### What you are asked to do
Copy out every line of the entries below word for word, leaving out the pictures.

* Start Available records *

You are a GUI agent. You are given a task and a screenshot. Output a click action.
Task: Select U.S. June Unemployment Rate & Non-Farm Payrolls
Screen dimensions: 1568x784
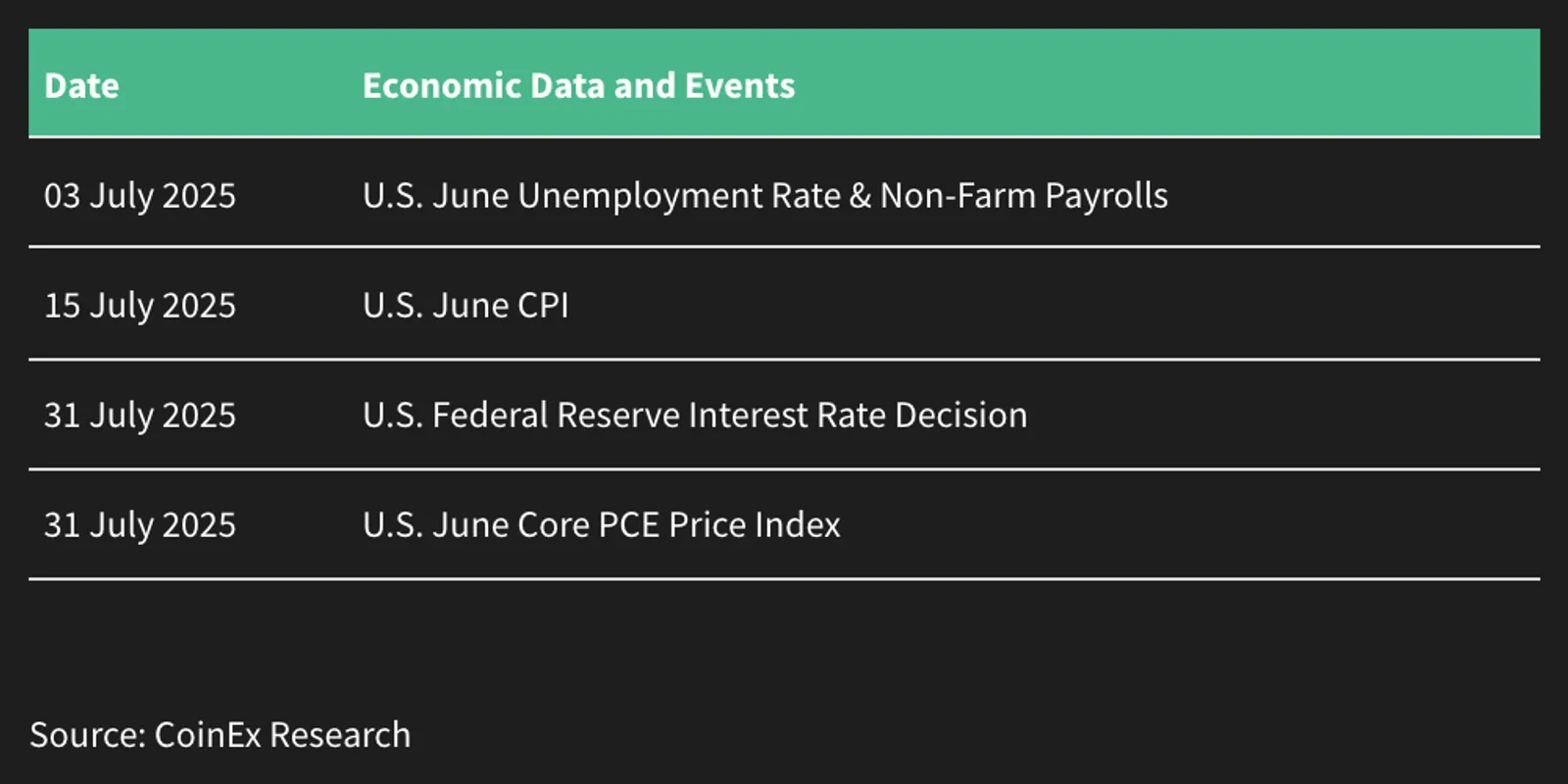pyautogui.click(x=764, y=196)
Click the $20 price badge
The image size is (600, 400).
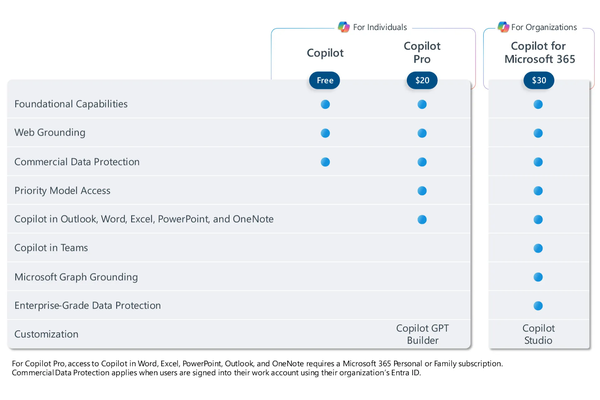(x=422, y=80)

* End Available records *

### Problem solution
You are a GUI agent. You are given a task and a screenshot. Output a click action.
Task: Select U.S. June Unemployment Rate & Non-Farm Payrolls
Screen dimensions: 1568x784
pyautogui.click(x=764, y=196)
Click the $20 price badge
The image size is (600, 400).
(x=422, y=80)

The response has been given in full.